Using that data, the Department calculated a weighted-average all-
others subsidy rate of 7.37 percent.\27\ In accordance with the 
MacLean-Fogg Remand Order, the Department reconsidered its decision to 
rely on the simple average of the voluntary respondents' rates in 
determining the all-others rate.\28\ Specifically, because the subsidy 
rate determined based on the publicly ranged data, rather than the 
subsidy rate determined based on a simple average, is closer to the 
subsidy rate that would have resulted from weighting the voluntary 
respondents' rates based on proprietary sales values, the Department 
revised the all-others rate to 7.37 percent in its Final Remand 
Results.\29\
---------------------------------------------------------------------------

    \27\ See Final Results of Redetermination Pursuant to Court 
Remand, dated October 15, 2015 (Final Remand Results), available at 
https://enforcement.trade.gov/remands.
    \28\ Id.
    \29\ Id.
---------------------------------------------------------------------------

    On October 23, 2015, in MacLean Fogg Remand Order, the CIT affirmed 
the Department's Final Remand Results, upholding that the Department's 
all-others rate of 7.37 percent.\30\
---------------------------------------------------------------------------

    \30\ See MacLean Fogg Co., et al. v.
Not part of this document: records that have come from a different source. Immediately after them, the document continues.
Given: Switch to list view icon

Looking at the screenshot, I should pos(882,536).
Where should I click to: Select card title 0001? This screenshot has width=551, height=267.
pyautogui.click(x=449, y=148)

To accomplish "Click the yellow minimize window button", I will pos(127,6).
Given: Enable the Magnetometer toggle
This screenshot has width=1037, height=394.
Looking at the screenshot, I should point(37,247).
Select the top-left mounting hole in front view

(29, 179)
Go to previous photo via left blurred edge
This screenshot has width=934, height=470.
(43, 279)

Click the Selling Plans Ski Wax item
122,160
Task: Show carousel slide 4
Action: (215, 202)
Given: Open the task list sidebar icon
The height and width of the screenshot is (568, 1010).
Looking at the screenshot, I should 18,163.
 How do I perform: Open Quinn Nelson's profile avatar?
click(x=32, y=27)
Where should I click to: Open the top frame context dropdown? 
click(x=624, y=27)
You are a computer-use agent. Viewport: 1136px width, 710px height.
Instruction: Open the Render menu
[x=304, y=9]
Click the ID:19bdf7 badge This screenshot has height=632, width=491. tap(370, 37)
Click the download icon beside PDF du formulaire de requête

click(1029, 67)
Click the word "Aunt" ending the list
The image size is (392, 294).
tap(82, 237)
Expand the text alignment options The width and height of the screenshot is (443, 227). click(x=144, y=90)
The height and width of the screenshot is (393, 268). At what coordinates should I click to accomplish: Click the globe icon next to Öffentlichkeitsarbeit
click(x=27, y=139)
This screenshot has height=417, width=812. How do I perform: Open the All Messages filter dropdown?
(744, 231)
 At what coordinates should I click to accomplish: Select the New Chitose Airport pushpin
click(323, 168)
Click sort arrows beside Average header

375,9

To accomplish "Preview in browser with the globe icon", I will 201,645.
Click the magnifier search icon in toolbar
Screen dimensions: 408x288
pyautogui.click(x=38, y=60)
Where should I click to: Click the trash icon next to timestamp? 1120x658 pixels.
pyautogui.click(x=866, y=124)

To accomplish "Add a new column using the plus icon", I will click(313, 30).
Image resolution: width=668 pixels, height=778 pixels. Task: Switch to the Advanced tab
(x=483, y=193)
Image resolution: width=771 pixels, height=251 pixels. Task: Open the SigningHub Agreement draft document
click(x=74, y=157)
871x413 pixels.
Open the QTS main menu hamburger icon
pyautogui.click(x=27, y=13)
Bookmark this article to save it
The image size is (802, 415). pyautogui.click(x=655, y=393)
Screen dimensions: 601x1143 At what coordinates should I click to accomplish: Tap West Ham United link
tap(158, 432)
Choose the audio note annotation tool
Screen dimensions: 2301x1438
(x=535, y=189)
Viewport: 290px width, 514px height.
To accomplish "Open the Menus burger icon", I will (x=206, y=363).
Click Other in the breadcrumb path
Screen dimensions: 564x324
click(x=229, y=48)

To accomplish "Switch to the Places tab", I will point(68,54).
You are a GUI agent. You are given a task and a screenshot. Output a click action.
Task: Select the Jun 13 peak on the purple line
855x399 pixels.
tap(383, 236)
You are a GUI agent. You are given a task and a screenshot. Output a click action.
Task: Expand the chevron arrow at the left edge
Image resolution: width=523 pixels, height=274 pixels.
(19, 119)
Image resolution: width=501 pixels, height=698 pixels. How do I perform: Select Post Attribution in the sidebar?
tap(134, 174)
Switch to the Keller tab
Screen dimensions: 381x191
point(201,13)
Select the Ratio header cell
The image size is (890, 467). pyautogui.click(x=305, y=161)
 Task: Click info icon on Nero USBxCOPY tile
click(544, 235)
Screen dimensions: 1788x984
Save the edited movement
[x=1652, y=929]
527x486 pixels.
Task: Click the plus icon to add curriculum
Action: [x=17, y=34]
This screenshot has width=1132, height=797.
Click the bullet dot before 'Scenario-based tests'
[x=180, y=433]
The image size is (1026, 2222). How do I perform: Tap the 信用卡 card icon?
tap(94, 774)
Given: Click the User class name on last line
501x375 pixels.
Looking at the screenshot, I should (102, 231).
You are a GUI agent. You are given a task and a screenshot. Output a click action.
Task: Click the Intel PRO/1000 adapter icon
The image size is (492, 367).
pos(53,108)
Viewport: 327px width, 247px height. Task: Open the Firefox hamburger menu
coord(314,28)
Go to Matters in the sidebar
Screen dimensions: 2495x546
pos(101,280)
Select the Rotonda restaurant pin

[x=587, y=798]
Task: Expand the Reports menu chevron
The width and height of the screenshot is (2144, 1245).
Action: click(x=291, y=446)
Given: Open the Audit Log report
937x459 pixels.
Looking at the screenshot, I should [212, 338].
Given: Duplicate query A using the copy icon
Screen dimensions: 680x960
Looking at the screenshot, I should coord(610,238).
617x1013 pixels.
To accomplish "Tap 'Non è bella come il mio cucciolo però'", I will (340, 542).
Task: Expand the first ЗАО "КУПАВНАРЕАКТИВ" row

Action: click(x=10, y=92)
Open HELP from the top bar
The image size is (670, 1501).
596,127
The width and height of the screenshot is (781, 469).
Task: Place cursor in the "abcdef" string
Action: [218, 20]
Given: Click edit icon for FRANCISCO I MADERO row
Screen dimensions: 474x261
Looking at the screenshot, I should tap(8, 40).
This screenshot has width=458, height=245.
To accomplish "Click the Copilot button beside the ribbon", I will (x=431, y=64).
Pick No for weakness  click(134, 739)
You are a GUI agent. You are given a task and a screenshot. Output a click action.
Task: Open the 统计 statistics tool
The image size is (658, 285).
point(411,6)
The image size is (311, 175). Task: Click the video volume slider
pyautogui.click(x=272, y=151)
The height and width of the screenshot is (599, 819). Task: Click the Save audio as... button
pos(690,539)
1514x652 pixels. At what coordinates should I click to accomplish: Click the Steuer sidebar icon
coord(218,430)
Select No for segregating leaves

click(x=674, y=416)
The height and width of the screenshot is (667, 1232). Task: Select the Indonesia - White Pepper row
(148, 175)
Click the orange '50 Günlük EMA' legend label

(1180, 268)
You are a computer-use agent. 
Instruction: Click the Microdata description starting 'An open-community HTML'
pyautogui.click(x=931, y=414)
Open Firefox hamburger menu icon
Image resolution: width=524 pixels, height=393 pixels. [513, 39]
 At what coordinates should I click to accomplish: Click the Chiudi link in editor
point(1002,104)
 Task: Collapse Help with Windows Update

United States, Slip Op. 15-
119, Court No. 11-00209 (October 23, 2015).
---------------------------------------------------------------------------

Amended Final Determination

    Because there is now a final court decision with respect to the 
Final Determination, the Department amends its Final Determination. The 
following revised net subsidy rate exists:

------------------------------------------------------------------------
              Company                           Subsidy rate
------------------------------------------------------------------------
All-Others........................  7.37 percent ad valorem.
------------------------------------------------------------------------

    For companies subject to the all-others rate, the cash deposit rate 
will be the rate listed above and the Department will instruct U.S. 
Customs and Border Protection accordingly. This notice is issued and 
published in accordance with sections 705(d) and 777(i)(1) of the Act 
and consistent with the clarification in Diamond Sawblades.

    Dated: November 4, 2015.
Paul Piquado,
Assistant Secretary for Enforcement and Compliance.